# Sarms vs Legal Steroids vs Ilegal Steroids vs Modern Prohormones vs Peptides



## Stronger_One_Day (May 26, 2018)

Legal vs illegal steroids- As far as I'm aware it seems both are as effective as eachother (though I could be wrong) but legal steroids are seemingly derived from natural sources to produce similar effects whilst the illegal ones are pharmaceutical grade and typically come with higher risk factors.
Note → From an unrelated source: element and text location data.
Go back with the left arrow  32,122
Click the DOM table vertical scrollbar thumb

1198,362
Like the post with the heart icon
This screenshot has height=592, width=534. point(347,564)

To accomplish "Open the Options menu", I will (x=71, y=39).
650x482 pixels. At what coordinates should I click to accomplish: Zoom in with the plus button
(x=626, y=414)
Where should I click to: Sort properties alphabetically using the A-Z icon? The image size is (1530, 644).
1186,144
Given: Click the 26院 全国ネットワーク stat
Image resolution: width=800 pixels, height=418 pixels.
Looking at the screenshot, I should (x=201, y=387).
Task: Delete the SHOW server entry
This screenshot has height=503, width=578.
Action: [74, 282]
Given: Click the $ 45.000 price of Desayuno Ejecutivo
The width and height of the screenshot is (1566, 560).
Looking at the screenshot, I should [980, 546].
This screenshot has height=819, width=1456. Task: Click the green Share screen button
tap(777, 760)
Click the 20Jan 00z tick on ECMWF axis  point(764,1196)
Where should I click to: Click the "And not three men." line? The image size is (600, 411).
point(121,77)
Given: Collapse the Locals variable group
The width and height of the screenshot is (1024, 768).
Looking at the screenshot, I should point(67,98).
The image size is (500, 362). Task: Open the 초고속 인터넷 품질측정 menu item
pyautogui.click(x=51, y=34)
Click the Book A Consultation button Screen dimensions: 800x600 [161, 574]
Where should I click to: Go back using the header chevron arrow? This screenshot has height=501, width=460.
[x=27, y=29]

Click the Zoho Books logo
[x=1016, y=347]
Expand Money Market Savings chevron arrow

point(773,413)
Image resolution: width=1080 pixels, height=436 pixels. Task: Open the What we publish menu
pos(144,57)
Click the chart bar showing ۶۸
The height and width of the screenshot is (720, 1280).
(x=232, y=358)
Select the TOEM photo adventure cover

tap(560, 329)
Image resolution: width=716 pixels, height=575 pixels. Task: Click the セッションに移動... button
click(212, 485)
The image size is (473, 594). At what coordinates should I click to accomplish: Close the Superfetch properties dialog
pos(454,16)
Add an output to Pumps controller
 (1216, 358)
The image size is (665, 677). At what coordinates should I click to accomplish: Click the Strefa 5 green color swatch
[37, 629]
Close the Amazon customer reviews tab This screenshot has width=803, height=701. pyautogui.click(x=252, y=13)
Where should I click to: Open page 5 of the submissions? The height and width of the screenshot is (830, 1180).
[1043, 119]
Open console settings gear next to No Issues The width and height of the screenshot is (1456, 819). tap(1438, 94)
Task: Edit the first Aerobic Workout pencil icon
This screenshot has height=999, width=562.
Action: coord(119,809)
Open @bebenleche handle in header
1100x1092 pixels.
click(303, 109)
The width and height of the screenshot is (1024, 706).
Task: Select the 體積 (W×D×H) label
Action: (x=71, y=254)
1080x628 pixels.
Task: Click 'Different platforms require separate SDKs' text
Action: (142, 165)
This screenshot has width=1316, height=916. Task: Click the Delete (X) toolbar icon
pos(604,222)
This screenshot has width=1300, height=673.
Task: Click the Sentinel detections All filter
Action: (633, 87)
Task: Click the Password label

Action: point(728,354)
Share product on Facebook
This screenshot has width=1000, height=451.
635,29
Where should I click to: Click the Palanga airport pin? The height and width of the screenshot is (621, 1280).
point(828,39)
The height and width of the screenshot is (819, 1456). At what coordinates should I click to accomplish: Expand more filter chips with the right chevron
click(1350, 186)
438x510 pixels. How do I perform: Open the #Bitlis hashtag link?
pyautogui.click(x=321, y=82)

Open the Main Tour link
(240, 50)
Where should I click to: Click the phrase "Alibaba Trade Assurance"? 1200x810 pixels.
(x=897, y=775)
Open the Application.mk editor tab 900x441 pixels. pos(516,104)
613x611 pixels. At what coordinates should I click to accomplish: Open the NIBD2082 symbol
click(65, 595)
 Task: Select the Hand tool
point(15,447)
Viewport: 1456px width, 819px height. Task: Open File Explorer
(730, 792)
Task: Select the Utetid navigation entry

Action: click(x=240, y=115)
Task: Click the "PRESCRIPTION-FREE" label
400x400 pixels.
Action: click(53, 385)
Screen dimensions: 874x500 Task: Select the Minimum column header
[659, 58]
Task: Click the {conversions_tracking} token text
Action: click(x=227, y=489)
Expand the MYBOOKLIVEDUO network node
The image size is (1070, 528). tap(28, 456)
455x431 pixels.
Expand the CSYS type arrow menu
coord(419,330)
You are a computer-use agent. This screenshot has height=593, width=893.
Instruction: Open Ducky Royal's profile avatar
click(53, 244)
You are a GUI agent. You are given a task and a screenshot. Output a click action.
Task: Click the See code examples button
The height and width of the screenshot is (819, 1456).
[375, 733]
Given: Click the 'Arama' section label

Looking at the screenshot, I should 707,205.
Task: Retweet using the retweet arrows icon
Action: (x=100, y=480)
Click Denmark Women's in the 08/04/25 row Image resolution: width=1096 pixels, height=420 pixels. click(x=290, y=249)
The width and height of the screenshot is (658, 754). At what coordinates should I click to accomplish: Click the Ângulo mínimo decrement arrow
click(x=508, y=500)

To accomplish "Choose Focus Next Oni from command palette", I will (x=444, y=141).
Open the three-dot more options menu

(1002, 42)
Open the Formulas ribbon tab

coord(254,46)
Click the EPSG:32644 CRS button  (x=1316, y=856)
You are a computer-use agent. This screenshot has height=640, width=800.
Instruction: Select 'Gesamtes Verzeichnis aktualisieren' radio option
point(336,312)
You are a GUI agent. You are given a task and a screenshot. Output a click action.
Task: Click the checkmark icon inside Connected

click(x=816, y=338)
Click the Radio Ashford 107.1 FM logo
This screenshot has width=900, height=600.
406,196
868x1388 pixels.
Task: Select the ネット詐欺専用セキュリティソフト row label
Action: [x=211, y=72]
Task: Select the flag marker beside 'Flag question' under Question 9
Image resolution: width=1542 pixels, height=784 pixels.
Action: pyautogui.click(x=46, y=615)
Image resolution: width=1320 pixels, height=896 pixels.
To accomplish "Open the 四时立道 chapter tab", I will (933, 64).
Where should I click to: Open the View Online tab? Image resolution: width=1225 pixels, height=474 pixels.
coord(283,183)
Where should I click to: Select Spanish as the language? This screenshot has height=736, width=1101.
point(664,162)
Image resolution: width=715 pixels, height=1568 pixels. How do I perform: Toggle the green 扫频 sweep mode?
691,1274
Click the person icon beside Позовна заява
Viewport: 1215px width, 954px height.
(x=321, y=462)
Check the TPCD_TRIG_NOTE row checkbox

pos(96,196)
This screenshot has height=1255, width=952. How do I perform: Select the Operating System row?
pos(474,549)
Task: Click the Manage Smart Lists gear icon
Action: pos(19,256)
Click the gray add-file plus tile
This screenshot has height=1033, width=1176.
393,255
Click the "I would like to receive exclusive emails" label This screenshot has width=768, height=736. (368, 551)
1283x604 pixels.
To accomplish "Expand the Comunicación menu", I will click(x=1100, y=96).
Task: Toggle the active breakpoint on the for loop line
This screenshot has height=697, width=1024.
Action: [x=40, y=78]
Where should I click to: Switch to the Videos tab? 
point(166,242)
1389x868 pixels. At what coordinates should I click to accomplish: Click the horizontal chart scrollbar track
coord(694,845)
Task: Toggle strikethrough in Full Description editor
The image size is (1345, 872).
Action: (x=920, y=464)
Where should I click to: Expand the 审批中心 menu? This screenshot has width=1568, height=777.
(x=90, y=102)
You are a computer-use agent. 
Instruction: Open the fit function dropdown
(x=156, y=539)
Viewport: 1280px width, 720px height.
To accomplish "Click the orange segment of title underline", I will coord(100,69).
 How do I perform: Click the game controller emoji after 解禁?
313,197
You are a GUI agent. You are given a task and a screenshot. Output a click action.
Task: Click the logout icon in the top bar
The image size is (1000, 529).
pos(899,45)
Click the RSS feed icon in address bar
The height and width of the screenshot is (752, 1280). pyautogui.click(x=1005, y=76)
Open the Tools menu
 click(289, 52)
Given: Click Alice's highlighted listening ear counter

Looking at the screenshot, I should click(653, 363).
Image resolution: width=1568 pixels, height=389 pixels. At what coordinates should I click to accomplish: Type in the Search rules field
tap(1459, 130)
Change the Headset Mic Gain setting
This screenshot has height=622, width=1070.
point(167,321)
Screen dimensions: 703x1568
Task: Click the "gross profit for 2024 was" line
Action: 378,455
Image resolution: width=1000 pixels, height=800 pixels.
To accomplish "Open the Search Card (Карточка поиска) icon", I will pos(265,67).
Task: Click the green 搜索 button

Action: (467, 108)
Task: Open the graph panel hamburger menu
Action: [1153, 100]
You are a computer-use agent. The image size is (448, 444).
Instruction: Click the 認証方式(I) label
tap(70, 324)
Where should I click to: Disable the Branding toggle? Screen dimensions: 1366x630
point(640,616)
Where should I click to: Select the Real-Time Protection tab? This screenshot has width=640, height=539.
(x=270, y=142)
Sarms seem to be a fairly affordable option with negligible side effects, as do modern prohormones. But then you've got peptides too. I'm definitely wanting to take some of these to couple alongside my pt sessions and crossfit classes and my diet is fairly good. My ultimate aim would be to have a slightly toned down physique of the rock (and I don't mind if it takes a few years, but I wanna see myself slowly progressing without huge delays and impassable limitations).

Can I assume that if I take any of the above that the results are permanent (even if you eventually stop taking them) providing you continue to workout?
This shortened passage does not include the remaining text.